• [Kaynak metin]:
____________________

Peygamberler tüm bunlara LA demiştir. Yani Allah'tan başka hiçbir otoriteyi ve düzeni kabul etmiyoruz demişlerdir. Bana göre tüm peygamberler hukukun üstünlüğüne yani; Allah'ın varlığına ve birliğine inanıp, inançlarının gerektirdiği gibi yaşayan örnek insanlar olmuşlardır. Tanrının bize sunduğundan fazlasını istemiyoruz demişlerdir. Biriktirmemeyi, paylaşmayı ve öteki için yaşamayı esas almışlardır.

Dostum Ebu’l-Kasım dedi ki: “Ey Ensar topluluğu! Siz cahiliye devrinde Allah’a kulluk yapmazken, üzerinize düşeni yapar, malınızı doğru yolda harcar, misafirlere ikramda bulunurdunuz. Fakat Allah size hak dini ve Resulünü gönderdikten sonra, artık mallarınızı biriktirmeye mi başladınız? Mallarınızdan infak ediniz. Zira insanların yırtıcı hayvanların ve kuşların yediği mallarınız sebebiyle size ecir verilecektir.” Bunun üzerini oradakiler dağıldılar ve herkes bahçesini çeviren duvarları yıkarak insanların ve hayvanların geçebileceği geçitler yaptılar. (Et-Terğib; 4/156)

Hukukun üstünlüğüne inanıyorum. Allah’ı tanıyorum. O’ndan başkasının koyduğu tüm ritüelleri ve kanunları yok sayıyorum. Realizm saçmalığıyla tüm bu insanların daha fazla kan kaybetmesini istemiyorum. Şahsen üzerinde yaşadığım yeryüzünde hiçbir ülkeyi tanımıyorum. Tüm yeryüzünü insanlığa bahşedilmiş bir yer olarak görüyorum. Sınırları kabul etmiyorum. Etrafı çitlerle çevrilmiş ülkelerin varlığı ruhumu daraltıyor. Dünya vatandaşlığına geçtiğimi beyan ediyorum. Bu doğrultuda beni yargılayabilecek tek hâkimin Allah olduğunu açıklıyorum. Allah'tan başka hiçbir otoriteyi tanımadığımı deklare ediyorum. Ve yine hiçbir ülkenin ordusunda askerlik yapmayacağımı belirtmek istiyorum. Kapitalist ve emperyalist hiçbir dünya düzeninin hayatımda bir karşılığı olmadığını özellikle söylemek istiyorum. Mülksüz ölmenin şerefiyle gözlerimi kapatacağımı bilmenizi istiyorum. Realist gözlüklerinizi alıp filmi kaldığı yerden izlemeye devam edebilirsiniz. Çitlerinizi yıkmadıkça anlamayacak, bilmeyecek, duymayacak ve görmeyeceksiniz.

____________________

• [Veri kesiti]:
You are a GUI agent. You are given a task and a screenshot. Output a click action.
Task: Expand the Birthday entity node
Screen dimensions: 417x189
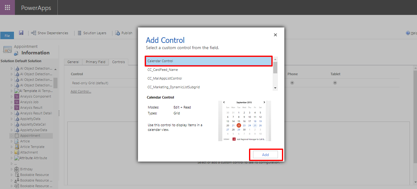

____________________

• [Görev 1]: Hukukun üstünlüğü üzerine yazıdaki "Peygamberler tüm bunlara" sözlerinden "yaşamayı esas almışlardır." sözlerine kadar olan bölümü hiç değiştirmeden yinele.
• [Görev 2]: Hukukun üstünlüğü üzerine yazıya göre, oradakiler dağıldıktan sonra bahçelerini çeviren duvarlara ne yaptılar?
• [Görev 3]: Hukukun üstünlüğü üzerine yazıyı kaldığı yerden sürdür.

• [Nihai cevap 1]:
Peygamberler tüm bunlara LA demiştir. Yani Allah'tan başka hiçbir otoriteyi ve düzeni kabul etmiyoruz demişlerdir. Bana göre tüm peygamberler hukukun üstünlüğüne yani; Allah'ın varlığına ve birliğine inanıp, inançlarının gerektirdiği gibi yaşayan örnek insanlar olmuşlardır. Tanrının bize sunduğundan fazlasını istemiyoruz demişlerdir. Biriktirmemeyi, paylaşmayı ve öteki için yaşamayı esas almışlardır.

• [Nihai cevap 2]: Duvarları yıkarak insanların ve hayvanların geçebileceği geçitler yaptılar.

• [Nihai cevap 3]:
Dostum Ebu’l-Kasım dedi ki: “Altına tapanlara lanet olsun! Gümüşe tapanlara lanet olsun!” (Ebu Hureyre’den; Tirmizî, Zühd 42, (2376).

Benim gerçeklerim sizin gerçekleriniz ile uyuşmuyor. Sanırım işinize gelmiyor.. İktidarını kaybetmek istemiyorsun küçük adam. Küçük adam sen işte sen burjuva özentisi bir hayat istediğinden bu yana hep daha fazlasını istediğin lanet olasıca o günden bu zamana bir filmin içinde başkalarını ezdiğini hiç görmedin. Bu yüzden kendin için yaşamayı ve hep daha fazlasını elde etmeyi umdun. Altın ve gümüş biriktirdin. Zenginliğin ile böbürlendin. Paraya, gümüşe, altına kısacası Mamon’a taptınız. Hani Allah’a inanıyordunuz? Hani Allah müminlerin canlarını ve mallarını cennet karşılığı satın almıştı? Siz ruhunuzu ne zaman sattınız? Kaç parasınız? Gelin tövbe edin! Mamon’a tapmayın! Allah’a tapın! Allah’ın nimetlerini inkar etmeyin! Allah’ı inkar etmeyin! Siz biriktirdikçe siz Mamon’a taptıkça kalpleriniz daha da körelmeye devam edecek. Yoksulları görmeyeceksiniz. Rızıklarınızı bölüşün. Gelin biriktirmeyin. Dünya hepimize yeter, yapmayın, etmeyin!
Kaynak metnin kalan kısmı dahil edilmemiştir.